L’opposition de la connaissance et de l’existence ne ressort pas moins de la différence nettement accusée que Galilée établit, comme tous les sectateurs de Copernic, entre le mouvement absolu et le mouvement relatif. Nous ne concevons le mouvement que par rapport à un point immobile. Le mouvement commun à plusieurs objets se comporte — en ce qui concerne leurs relations mutuelles — comme s’il n’était pas. Alors que l’antique conception du monde supposait tranquillement que l’espace visible et l’espace absolu sont une seule et même chose, la pensée allait maintenant se faire jour que l’espace absolu, conçu comme le réceptacle immobile de toutes les choses matérielles, n’est nullement objet de perception sensible, vu que le cadre en apparence au repos peut être lui-même en mouvement par rapport à un point situé en dehors, et ainsi de suite. D’une manière générale, le système de Copernic, notamment dans la sagace élaboration qu’en fit Galilée, exerça à appliquer la loi de relativité dans la théorie de la connaissance. La philosophie péripatéticienne, tout en ne voulant pas entendre parler de modification au ciel, voyait cependant des modifications réelles dans le lever et le coucher du soleil et des étoiles, et dans la succession du jour et de la nuit. Le représentant de Galilée dans les Dialogues remarque à ce sujet : « Tout cela n’est que des modifications au point de vue terrestre. Supprimez la terre par la pensée : il n’y a plus ni lever, ni coucher de soleil, ni horizon, ni méridien, ni jour, ni nuit ! »

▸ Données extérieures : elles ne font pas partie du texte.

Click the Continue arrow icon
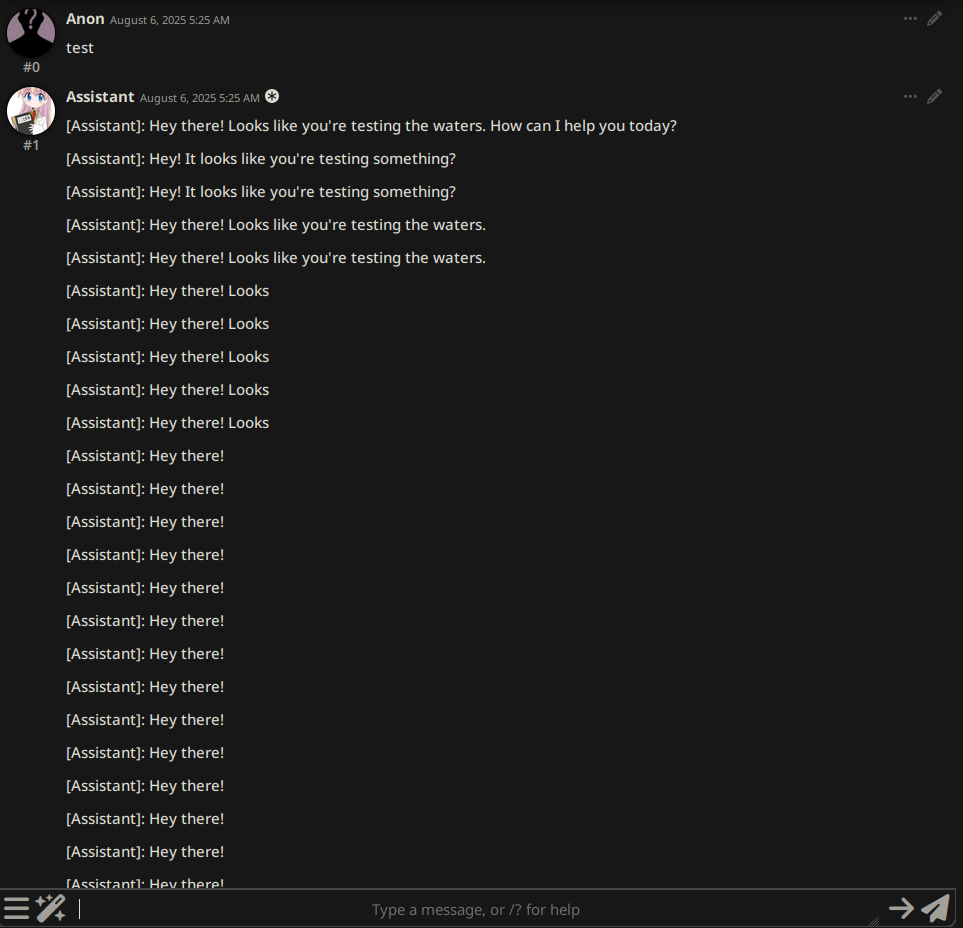 point(902,908)
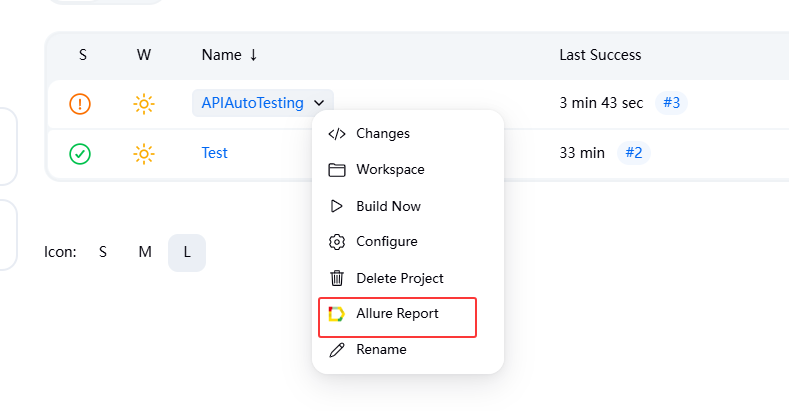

Toute une série de modifications du ciel perdaient ainsi leur caractère absolu et ne s’expliquaient plus que par le lieu où se tenait le spectateur ; de même Galilée trouva l’occasion, en ce qui concerne les phénomènes terrestres, de transporter les différences du domaine objectif au domaine subjectif. Nous avons déjà vu qu’il contestait la transformation des substances et ne voulait admettre de changement que dans la disposition des parties ; à vrai dire, c’était donner du même coup le principe de la subjectivité des qualités sensibles. Mais Galilée a exprimé ce principe sous une forme encore plus catégorique. Dans un remarquable chapitre d’un ouvrage polémique d’astronomie (Il saggiatore, 1623), il déclarait que les seules qualités que nous devions nécessairement attribuer aux choses, sont figure, grandeur et mouvement ou repos. Ces qualités, que pour cette raison il appelle qualités premières et réelles (primi e reali accidenti), aucun effort de notre imagination, si grand soit-il, ne peut les séparer des choses. C’est au contraire à un préjugé entretenu par les sens que nous devons de regarder le goût, l’odeur, la couleur, la chaleur, etc., comme des qualités absolues des choses. Ce ne sont que des noms que nous donnons aux choses lorsqu’elles provoquent en nous certaines sensations. En fait, elles n’ont pas leur siège dans les choses, mais dans le corps sensible (nel corpo sensitivo). Qu’on supprime l’être sensible — et toutes ces qualités disparaîtront aussitôt37 ! — Le parallélisme de cette observation avec l’ordre d’idées employé pour défendre le nouveau système du monde est facile à voir. Il prit une grande importance pour la théorie moderne de la connaissance, dès que celle-ci put se dégager entièrement des liens du dogmatisme.



NOTES

35. P. 183. Le premier exposé de l’histoire de la philosophie qui donne à Galilée la place qu’il mérite pour la claire conscience qu’il a de la méthode de la pensée, est celui de J.-F. Fries : Die Geschichte der Philosophie, dargestellt nach den Fortschritten ihrer wissenschaftlichen Entwickelung. Zweiter Band. Halle, 1840. Prantl a traité sa théorie de la méthode (Galilei und Kepler als Logiker. Münchener Sitzungsberichte, 1875) en montrant qu’elle éclipse celle de Bacon ; en outre Tönnies (Über die Philosophie des Hobbes. Vierteljahrsschrift für wiss. Philos., III, et Natorp (Descartes, Erkenntnis theorie. Marburg, 1882, chap. 6) ont montré l’importante position que prend Galilée au seuil de la philosophie moderne, tandis que Bacon et Descartes, selon la tradition, seraient les initiateurs.

36. P. 188. Galilei : Opere. Firenze, 1842, XIII, p. 200 et suiv. — La traduction allemande des Discorsi (dans les « Klassiker der Naturwissenschaft », no 24, p. 57) contient ici une inexactitude qui fait disparaître la simplification projetée par Galilée. Ces paroles de Galilée : « dum externæ causæ tolluntur » (pourvu qu’on écarte les causes extérieures) sont ainsi rendues : « während äussere Ursachen hinzukommen » (pendant que des causes extérieures viennent s’ajouter). — L’expérience théorique de Galilée se dégage le mieux à un autre passage des Discorsi (Op., XIII, p. 221) : Mobile quoddam super planum horizontale projectum mente concipio, omni secluso impedimento. (Je me représente un corps mobile jeté sur un plan horizontal, tout obstacle étant supprimé). — Sur l’histoire de la loi d’inertie cf. Wohlwill : Die Entdeckung des Beharrungsgesetzes. (Zeitschrift für Völkerpsychologie, XIV-XV.)

37. P. 191. Natorp a le mérite (dans son ouvrage sur la théorie de la connaissance de Descartes) d’avoir appelé le premier l’attention sur ce chapitre du Saggiatore (di Galilei. Firenze, 1842, IV, p. 332-338). — La nouvelle doctrine était dangereuse, parce qu’on croyait que la négation de la réalité des qualités sensibles était contraire à la théorie catholique de la Cène, d’après laquelle l’hostie conserve ses qualités sensibles après la transsubstantiation. Descartes et Leibniz eurent, eux aussi, par la suite, une foule de désagréments à propos de cette question.